What You Should Know Before Taking Antidepressants
Medication can help millions of people who struggle with depression, according to the U.S. Food and Drug Administration.
Depression affects some 350 million people worldwide. It’s a serious illness and a major cause of disability. But its symptoms can be mistaken for other health issues and some people are afraid to seek help, the FDA said.
Not everyone with depression needs medicine, the agency said.
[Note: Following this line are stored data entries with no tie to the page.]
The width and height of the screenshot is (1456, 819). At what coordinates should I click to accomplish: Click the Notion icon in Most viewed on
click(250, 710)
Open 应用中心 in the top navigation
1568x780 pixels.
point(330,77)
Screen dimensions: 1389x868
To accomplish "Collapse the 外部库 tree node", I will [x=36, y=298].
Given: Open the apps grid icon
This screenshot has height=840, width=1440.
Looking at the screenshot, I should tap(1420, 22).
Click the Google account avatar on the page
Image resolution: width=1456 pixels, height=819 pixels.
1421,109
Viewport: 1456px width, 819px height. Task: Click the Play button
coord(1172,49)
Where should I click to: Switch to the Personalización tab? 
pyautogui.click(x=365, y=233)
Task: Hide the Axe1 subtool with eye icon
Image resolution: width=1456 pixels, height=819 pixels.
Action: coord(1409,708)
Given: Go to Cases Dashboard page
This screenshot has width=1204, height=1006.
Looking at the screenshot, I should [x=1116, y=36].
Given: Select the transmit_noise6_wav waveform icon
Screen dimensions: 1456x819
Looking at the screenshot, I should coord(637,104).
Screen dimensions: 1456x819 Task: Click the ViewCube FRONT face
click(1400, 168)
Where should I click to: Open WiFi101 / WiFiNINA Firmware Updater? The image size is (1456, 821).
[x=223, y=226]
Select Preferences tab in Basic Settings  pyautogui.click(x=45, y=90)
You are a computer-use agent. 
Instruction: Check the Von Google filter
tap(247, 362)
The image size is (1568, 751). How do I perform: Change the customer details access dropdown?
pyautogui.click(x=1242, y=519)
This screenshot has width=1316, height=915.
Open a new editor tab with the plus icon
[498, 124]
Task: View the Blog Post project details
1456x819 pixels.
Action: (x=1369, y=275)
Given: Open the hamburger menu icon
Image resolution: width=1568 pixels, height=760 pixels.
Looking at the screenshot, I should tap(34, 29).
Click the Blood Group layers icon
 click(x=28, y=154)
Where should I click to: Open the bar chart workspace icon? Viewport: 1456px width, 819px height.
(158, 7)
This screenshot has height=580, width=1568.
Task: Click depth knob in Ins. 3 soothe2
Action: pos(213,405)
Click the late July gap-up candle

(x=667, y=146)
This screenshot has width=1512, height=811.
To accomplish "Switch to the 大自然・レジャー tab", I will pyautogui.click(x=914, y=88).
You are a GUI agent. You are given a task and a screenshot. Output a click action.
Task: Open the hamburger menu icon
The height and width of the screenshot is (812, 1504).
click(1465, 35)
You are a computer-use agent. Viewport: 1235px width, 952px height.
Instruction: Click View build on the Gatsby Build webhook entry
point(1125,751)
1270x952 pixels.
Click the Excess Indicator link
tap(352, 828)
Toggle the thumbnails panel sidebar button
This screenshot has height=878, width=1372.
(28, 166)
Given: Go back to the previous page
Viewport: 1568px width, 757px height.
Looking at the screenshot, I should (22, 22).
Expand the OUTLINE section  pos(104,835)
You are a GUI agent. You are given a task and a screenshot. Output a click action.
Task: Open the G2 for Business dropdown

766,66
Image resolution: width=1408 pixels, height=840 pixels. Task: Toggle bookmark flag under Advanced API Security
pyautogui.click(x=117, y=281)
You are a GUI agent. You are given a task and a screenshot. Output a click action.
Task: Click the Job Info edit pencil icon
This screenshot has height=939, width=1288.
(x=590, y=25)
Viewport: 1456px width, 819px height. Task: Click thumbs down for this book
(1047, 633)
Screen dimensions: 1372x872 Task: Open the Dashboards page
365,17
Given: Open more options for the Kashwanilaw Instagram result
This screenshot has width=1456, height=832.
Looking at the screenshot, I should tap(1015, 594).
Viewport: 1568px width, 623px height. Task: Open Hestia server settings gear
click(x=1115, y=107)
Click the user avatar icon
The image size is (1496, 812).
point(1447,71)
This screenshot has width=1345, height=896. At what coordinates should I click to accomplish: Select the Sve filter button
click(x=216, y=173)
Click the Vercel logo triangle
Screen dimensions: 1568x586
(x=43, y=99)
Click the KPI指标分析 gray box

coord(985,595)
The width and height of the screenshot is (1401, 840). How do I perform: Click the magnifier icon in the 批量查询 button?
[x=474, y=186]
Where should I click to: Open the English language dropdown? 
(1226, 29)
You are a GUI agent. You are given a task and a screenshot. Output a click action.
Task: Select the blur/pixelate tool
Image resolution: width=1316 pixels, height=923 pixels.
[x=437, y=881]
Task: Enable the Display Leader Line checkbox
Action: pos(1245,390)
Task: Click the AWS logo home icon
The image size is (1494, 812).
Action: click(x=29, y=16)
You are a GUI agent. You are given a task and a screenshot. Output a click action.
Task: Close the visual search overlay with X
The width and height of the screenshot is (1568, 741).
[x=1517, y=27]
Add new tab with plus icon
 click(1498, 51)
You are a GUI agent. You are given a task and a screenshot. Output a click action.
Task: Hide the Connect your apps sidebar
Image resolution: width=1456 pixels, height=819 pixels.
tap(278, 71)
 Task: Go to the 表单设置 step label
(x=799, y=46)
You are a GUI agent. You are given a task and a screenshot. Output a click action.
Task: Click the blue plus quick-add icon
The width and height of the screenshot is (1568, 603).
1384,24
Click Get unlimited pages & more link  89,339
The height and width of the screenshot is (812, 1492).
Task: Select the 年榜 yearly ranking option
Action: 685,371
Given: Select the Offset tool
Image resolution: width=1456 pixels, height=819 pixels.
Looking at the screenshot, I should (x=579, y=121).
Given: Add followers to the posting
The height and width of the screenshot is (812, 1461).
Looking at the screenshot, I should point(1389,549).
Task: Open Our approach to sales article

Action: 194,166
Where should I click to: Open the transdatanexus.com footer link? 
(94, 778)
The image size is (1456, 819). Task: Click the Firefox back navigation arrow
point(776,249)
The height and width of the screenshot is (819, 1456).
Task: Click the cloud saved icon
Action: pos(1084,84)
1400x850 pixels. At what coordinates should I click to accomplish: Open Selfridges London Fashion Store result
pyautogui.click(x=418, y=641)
But drugs used to treat it — antidepressants — can help ease symptoms, such as:
- Depressed mood,
- Loss of interest in normally enjoyable activities,
- Changes in appetite or weight,
- Trouble sleeping or sleeping too much,
- Loss of energy or fatigue,
- Feelings of worthlessness or excessive guilt,
- Problems thinking, focusing or making decisions,
- Thoughts of death or suicide.
Doctors consider these symptoms — as well as a patient’s medical history, behavior and mental status — to diagnose depression and rule out other health issues, including thyroid disease and Parkinson’s disease.
Doctors should also evaluate patients for bipolar disorder, which can cause major mood swings. Giving antidepressants to someone with bipolar disorder could lead to psychosis, according to the FDA.
Antidepressants help treat depression by changing brain chemicals called neurotransmitters — such as serotonin, norepinephrine and dopamine — that help regulate mood.